Poll of a Billion Monkeys

Friday, October 17, 2014

THE ANTHROPOCENE ANALYSIS

Well now, decisions-decisions.

Sometimes when it comes to modern people I don't know whether to laugh out loud or just to myself, but either way I know there will be a good belly laugh involved.

I breathlessly await their decision. For otherwise, and without their erudite analysis, how would we ever truly know?

I'm just thanking God that there is at least one lawyer in the lot for this momentous decision. There should always be at least one lawyer in the lot when decisions of this magnitude are reached.

One thing is for sure, whatever happens, it's gonna be absolutely amazing. And a fundamental shift in both our world and in human nature...

Right? Ain't I right on this people?

Anthropocene: We might be about to move from the Holocene to a new epoch

Experts meet to discuss humanity's devastating effect on our planet
After 11,700 years, the Holocene epoch may be coming to an end, with a group of geologists, climate scientists and ecologists meeting in Berlin this week to decide whether humanity's impact on the planet has been big enough to deserve a new time period: the Anthropocene.

The term, coined in the 1980s by ecologist Eugene F. Stoermer, takes its prefix from the Ancient Greek word for human because its proponents believe the influence of humanity on the Earth's atmosphere and crust in the last few centuries is so significant as to constitute a new geological epoch.

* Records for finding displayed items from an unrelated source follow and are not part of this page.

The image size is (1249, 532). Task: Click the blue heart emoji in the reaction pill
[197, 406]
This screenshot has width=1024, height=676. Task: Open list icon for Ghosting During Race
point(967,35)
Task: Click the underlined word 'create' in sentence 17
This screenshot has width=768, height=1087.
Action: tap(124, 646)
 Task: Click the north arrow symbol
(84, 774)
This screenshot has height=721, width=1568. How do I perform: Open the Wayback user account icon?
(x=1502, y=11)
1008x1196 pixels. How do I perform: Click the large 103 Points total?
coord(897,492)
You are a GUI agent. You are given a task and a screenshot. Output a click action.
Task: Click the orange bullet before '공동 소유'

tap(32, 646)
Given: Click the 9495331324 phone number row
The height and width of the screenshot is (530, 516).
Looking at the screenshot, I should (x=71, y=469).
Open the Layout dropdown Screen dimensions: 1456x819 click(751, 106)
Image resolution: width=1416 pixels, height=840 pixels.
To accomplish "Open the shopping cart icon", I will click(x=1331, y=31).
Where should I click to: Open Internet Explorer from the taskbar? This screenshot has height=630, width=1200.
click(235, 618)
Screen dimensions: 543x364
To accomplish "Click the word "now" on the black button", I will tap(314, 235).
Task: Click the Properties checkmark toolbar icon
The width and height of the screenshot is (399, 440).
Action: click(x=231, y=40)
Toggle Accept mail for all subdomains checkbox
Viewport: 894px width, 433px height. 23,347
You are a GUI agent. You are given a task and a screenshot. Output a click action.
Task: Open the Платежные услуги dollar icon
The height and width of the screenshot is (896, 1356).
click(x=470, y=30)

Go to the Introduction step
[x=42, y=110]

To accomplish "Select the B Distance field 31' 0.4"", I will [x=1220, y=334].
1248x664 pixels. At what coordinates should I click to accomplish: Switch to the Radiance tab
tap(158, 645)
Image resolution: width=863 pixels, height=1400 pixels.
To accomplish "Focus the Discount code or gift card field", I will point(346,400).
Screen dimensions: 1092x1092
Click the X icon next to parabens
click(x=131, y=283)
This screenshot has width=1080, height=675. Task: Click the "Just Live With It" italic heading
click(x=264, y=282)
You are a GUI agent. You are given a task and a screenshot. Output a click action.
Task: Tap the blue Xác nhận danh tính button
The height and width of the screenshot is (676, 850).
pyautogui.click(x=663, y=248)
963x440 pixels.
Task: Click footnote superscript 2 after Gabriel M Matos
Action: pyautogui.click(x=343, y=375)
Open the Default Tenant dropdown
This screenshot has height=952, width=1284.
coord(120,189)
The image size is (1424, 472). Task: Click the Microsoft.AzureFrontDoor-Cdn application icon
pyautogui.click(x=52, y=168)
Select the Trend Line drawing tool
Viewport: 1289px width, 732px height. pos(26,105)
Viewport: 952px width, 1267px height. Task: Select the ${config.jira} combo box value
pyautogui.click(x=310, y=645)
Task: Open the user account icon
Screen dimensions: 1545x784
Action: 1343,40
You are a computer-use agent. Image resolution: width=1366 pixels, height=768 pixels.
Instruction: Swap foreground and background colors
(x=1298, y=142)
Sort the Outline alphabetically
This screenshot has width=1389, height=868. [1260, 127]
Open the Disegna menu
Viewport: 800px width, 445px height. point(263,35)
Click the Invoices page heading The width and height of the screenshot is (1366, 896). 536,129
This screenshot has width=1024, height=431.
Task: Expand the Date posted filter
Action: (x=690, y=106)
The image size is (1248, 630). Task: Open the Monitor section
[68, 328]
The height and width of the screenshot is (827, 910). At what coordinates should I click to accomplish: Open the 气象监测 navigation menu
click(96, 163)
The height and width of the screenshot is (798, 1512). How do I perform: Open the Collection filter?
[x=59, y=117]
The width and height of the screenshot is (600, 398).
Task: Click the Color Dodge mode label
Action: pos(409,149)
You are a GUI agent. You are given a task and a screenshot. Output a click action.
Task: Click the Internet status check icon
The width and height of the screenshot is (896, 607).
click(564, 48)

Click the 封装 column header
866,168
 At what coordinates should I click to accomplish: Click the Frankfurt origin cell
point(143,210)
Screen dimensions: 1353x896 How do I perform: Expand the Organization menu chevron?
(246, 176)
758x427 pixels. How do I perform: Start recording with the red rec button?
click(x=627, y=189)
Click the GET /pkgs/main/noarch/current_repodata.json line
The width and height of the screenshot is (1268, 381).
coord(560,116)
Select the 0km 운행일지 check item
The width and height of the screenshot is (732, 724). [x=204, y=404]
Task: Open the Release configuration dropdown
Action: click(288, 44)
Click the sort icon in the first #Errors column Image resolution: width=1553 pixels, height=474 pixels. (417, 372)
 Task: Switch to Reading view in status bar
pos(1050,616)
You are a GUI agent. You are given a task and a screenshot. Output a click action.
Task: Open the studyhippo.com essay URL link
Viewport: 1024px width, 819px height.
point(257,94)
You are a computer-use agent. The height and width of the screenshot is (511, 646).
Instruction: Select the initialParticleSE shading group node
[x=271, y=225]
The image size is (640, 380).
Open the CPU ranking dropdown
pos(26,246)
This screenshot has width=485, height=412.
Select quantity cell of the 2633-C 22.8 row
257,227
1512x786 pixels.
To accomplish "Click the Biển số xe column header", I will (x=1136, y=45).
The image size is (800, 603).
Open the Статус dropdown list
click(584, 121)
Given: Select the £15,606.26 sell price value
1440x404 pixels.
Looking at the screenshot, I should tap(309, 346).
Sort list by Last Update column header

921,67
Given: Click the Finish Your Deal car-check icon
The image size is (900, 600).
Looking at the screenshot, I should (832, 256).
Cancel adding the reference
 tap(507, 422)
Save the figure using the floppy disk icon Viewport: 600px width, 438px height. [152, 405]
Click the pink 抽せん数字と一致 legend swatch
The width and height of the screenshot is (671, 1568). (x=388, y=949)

The Anthropocene Working Group assembles in Berlin on Friday, an interdisciplinary body of scientists and humanists working under the umbrella of the International Commission on Stratigraphy and "tasked with developing a proposal for the formal ratification of the Anthropocene as an official unit amending the Geological Time Scale".

 
The AWG will examine the shift in the biophysical conditions of the Earth humans have brought about (Picture: Getty)

The 30-strong group, which includes a lawyer, has outlined two key questions which it will address during deliberations at the Haus der Kulturen der Welt:

"How does the recent cognition of the immense quantitative shift in the biophysical conditions of the Earth affect both scientific research and a political response to these changes?" and "Does the Anthropocene also pose a profound qualitative shift, a paradigm shift for the ways in which science, politics, and law advance accordingly?"